Brecht/Weill „Aufstieg und Fall der Stadt Mahagonny“
Premiereneindrücke vom Gelsenkirchener MiR: Viel Luft nach oben

Dass Regisseur Jan Peter das Brecht/Weill Epos „Aufstieg und Fall der Stadt Mahagonny“ in den Ruhrpott verlegt hat, klingt als Ankündigung der Premiere Ende Januar im Musiktheater in Revier (MiR), Gelsenkirchen, eingedenk einer historischen „Goldgräberstimmung unter Tage“ und kontrastierend zur aktuellen Bandenkriminalität recht einsichtig.

Weill und Brecht ergänzten sich perfekt in Typisierung, direkter Aussage, einer offenen Zeit- und Gesellschaftskritik, dem Theater als „moralische Anstalt“ und einer humanitären Ethik auf musikalischem Fundament. Ein Gemeinwesen ohne Solidarität hat keinen Bestand, der sich selbst verzehrende Raubtierkapitalismus keine Zukunft.
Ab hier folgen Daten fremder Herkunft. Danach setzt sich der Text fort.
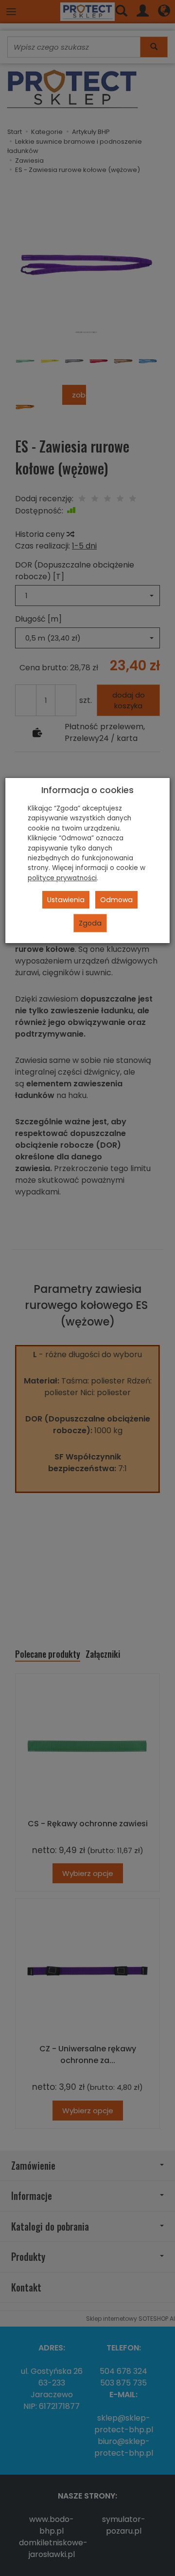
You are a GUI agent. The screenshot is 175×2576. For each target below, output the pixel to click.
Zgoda (90, 923)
Da wäre schlichtweg alles möglich und glaubhaft gewesen. Das Nachkriegsszenarium (Katrin-Susann Brose - Bühne und Susanne Schiebler - Video/Grafik) mit noch intaktem todbringenden Gasofen, der mit menschlichen Teilen gefüttert wird, ruinenhaftem Bühnenaufbau, eingespielten Originalaufnahmen vom Kriegsende in Gelsenkirchen und sogar ein Blick untertage, geben dieser „Netzestadt Mahagonny“-Inszenierung einen Namen.

 

Die Ganovin Witwe Begbick (Almuth Herbst), ihre Kumpanen Fatty (Petra Schmidt) und besonders Dreieinigkeitsmoses (Urban Malmberg) in abgerissenem NS-Outfit à la Zorg auf der Flucht vor der Polizei, verleihen der Sache zumindest äußerlich ein Gesicht. Jakob Schmidt (Tobias Glagau), Sparbüchsenheinrich (Petro Ostapenko, Alaskawolfjo (Joachim Gabriel Maaß) und Tobby Higgins (Jiyuan Qiu) tragen als Goldgräber im Gefolge von Paul Ackermann (Martin Homrich) dazu intensiv bei, ebenso der wie immer ausgezeichnete und spielfreudige Opernchor unter Alexander Eberle. Mahagonnys Netze wurden im Ruhrpott ausgeworfen.

 

Zuerst ward ja alles verboten, in der Nacht vor dem nahenden Untergang reißt Paul Ackermann den Kahn herum. Das bringt Mahagonny den neuen Aufschwung, ihm letztlich den Tod. Diesem äußerlich und stimmlich gewaltigen Martin Homrich muss man einfach alles glauben. Der Darsteller von großer Gestalt und noch größerer Stimme, ein kommender Stern am Heldentenor-Himmel, brilliert sauber und schön mit ausdrucksstark gewaltiger Power. Ihm liegen die Prostituierten auf der Bühne und das Premierenpublikum mit Recht zu Füßen. Es gelingt ihm stets perfekt der rasche Wechsel sanfter melodiöser Szenen über aggressive Passagen bis hin zum tosenden Aufbäumen vor dem Tod. Durch Homrich erhält das Stück erst Ausdruck.

 

Einige der Hauptfiguren dieser Oper warten mit mehrschichtigen Stimmen auf. Petra Schmidts Sopran kann bösartig, Urban Malmbergs Bariton zieht alle möglichen Register. Almuth Herbsts Mezzo strahlt, aber schrammt dabei nahe an der Revue vorbei. Und da ist noch Jenny, das Freudenmädchen, die Überlebensopportunistin, an deren Interpretation bereits so manche Soprane gescheitert sind. Anke Sielhof im Rock’n’Roll Kleidchen-Chic mit goldgelockter BDM-Frisur, strahlendem Gesicht und dazu einem wunderschön klangvollem Sopran steht dann bei nahezu jedem Auftritt voll in der Operette. Die sollte vermieden werden. Lieblicher Sopran ohne Biss im Sauberfrau Outfit lässt eben keine Song-Ästhetik zu. Doch genau danach verlangt diese Rolle so sehr. Hinzu kommt, dass die Inszenierung jeglicher Erotik entbehrt und so hat‘s die Glaubwürdigkeit schwer.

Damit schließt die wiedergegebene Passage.